MRI measurements were performed first, immediately followed by the microsphere measurements. Before measurements, catheters were implanted through the right carotid artery into the left ventricle of the heart for administration of radio-labeled microspheres (20). The in-vivo distribution of radio-labeled microspheres was evaluated by PET (microPET P4, Siemens) using Cu-64 and Ga-68 microspheres. For SPECT (NanoSPECT, Bioscan) measurements Tc-99m microspheres were used. MRI perfusion measurements were performed in a 7T small animal system (BioSpec 70/30, BRUKER) with the vendor provided ASL protocol using a FAIR (flow-sensitive alternating inversion recovery) sequence with an adiabatic hyperbolic secant inversion pulse (length-bandwidth product: 80). The global and selective T1 images were used for calculation of perfusion values.

Results:

For normal rat brain (without catheter) we measured perfusion values using FAIR-ASL ranging from 1.2 to 1.4 ml/min/g in the caudate putamen. The implantation of the catheter created differences in the perfusion between the right and left hemisphere of the brain (due to the partial blocking of the right carotid artery), which are apparent from the left/right differences in the microsphere distribution.
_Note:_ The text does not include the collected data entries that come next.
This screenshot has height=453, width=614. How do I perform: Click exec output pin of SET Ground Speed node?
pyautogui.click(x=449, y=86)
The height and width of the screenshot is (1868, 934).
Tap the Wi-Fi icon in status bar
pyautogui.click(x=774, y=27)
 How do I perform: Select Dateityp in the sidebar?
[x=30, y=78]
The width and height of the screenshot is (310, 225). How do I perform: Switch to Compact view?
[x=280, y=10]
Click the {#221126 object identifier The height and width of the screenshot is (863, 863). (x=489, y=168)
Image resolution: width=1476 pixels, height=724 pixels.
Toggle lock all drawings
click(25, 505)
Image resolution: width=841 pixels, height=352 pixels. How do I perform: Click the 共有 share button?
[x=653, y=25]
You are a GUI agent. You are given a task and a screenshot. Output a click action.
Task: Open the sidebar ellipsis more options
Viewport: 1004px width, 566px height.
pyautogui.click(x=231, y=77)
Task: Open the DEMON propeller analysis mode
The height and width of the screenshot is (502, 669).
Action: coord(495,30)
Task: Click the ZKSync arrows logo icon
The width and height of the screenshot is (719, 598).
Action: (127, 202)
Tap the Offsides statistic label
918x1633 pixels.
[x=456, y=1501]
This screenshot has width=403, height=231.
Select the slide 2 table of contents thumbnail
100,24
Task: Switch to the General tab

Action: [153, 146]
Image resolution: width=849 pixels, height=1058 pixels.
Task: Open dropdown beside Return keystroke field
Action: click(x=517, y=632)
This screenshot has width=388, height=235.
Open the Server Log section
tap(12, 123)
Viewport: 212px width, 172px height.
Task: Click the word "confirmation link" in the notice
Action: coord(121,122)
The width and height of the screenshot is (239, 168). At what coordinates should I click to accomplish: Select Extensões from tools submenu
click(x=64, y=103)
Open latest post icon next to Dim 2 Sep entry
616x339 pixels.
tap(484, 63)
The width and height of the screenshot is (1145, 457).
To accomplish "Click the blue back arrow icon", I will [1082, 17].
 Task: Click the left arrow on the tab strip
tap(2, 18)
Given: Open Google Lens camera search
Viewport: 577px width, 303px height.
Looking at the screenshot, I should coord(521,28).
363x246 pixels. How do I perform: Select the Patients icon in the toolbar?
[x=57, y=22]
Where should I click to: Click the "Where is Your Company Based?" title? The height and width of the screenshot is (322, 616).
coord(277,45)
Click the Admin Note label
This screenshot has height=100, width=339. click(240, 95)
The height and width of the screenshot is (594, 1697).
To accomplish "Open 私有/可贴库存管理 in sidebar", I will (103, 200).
These differences are visible in the ASL-derived perfusion as well, ranging from 25 - 60%. ASL-derived perfusion exhibits substantial inter- and intra-individual variability, the cause of which is currently under investigation.

Conclusions:
Quantitative perfusion measurements in the rat brain using ASL seem possible but are very susceptible to minor deviations from the optimal setup (e.g. concerning shimming of the magnetic field and motion artifacts). Overall regional contrast is on average concordant with regional distribution of microspheres. In order to be useful for routine application in small animal imaging, ASL data acquisition and data evaluation needs to be further optimized. A final calibration via a quantitative comparison with radio-labeled microspheres seems mandatory.